## Text under study
Hello ! I'm Kirubasagar
Hello ! I'm Kirubasagar
" Dream, Dream, Dream
Dreams transform into thoughts
And thoughts results in action "
by Dr. APJ Abdul Kalam
Practice Highlights
I designed an end-to-end Forecasting Platform that empowers farmers and traders with data-driven buy/sell decisions through up to 180-day price outlooks across any crop-state combination in India. The system ingests 10 years of government mandi data (2016–2026), stored as Parquet files on Azure Blob Storage and queried in real-time via DuckDB's httpfs — enabling sub-second analytics over ~80 millions of records without any database server. A 4 model forecasting stack was developed comprising ARIMA with auto-order selection, XGBoost with lag and rolling features, a PyTorch LSTM for sequence learning, and a performance-weighted ensemble that blends all three. An automated crop advisory system generating buy/sell/hold recommendations — all surfaced through a live Streamlit dashboard deployed on Streamlit Cloud.
I led the creation of an innovative Revenue Predictor for New York taxi drivers, focusing on tipping behavior prediction. The model, working with binary outcomes, harnessed various factors to accurately forecast customer actions. Advanced machine learning techniques, including RandomForest and XGBoostClassifier, were applied, backed by rigorous cross-validation and F1 score evaluation. The XGBoost Classifier stood out with an accuracy of 62.56% and F1 score of 35.78%. Crucial predictors like 'predicted fare', 'mean distance', and 'mean duration' emerged, offering potential to revolutionize revenue strategies for taxi drivers.

## Information provided
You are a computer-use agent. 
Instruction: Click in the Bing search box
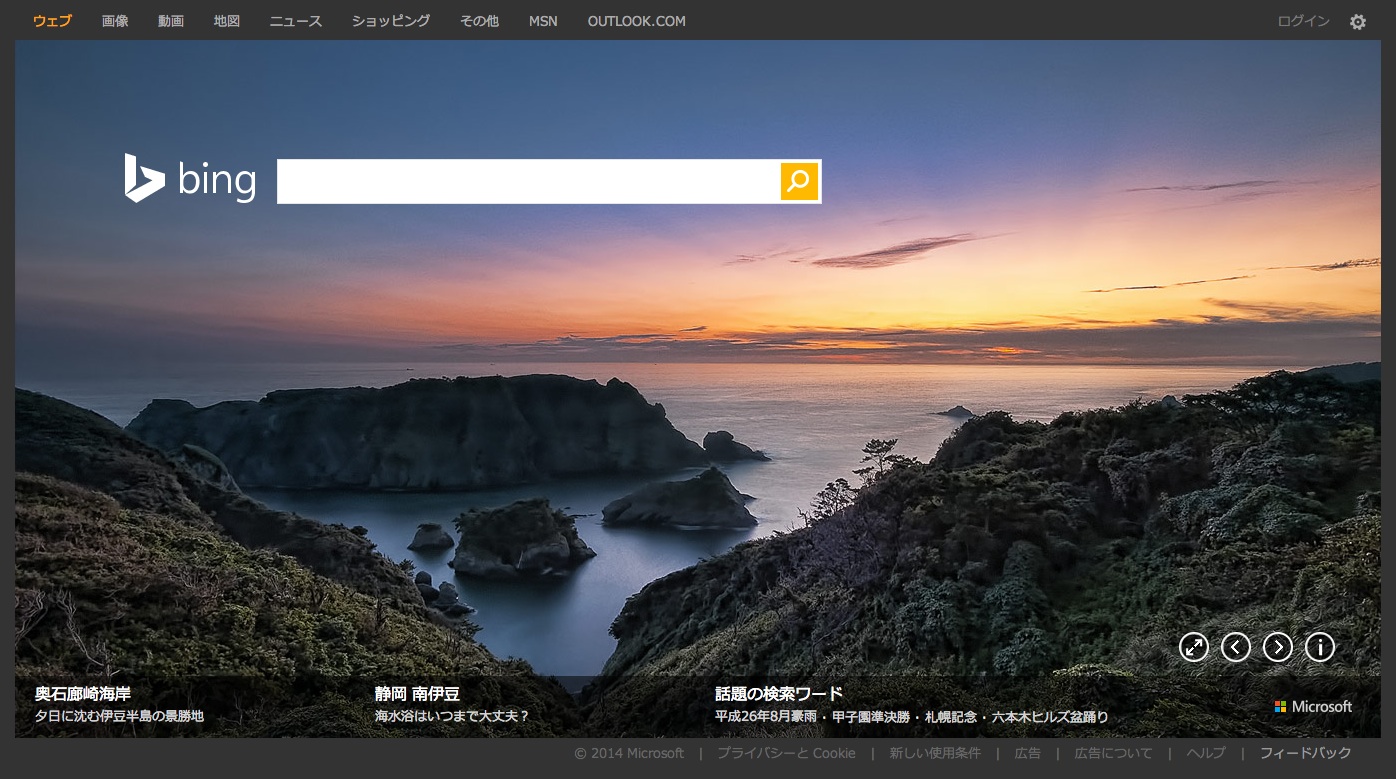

## Questions on the material
• a. According to the portfolio page, how does the forecasting platform run analytics over its records without a database server? Answer in one to three sentences.
• b. Quote the portfolio page from "I led the creation" up to and including "for taxi drivers.".

## Set of answers
• a. The platform stores ten years of government mandi data as Parquet files on Azure Blob Storage and queries them in real time through DuckDB's httpfs. This gives sub-second analytics over about 80 million records with no database server.

• b.
I led the creation of an innovative Revenue Predictor for New York taxi drivers, focusing on tipping behavior prediction. The model, working with binary outcomes, harnessed various factors to accurately forecast customer actions. Advanced machine learning techniques, including RandomForest and XGBoostClassifier, were applied, backed by rigorous cross-validation and F1 score evaluation. The XGBoost Classifier stood out with an accuracy of 62.56% and F1 score of 35.78%. Crucial predictors like 'predicted fare', 'mean distance', and 'mean duration' emerged, offering potential to revolutionize revenue strategies for taxi drivers.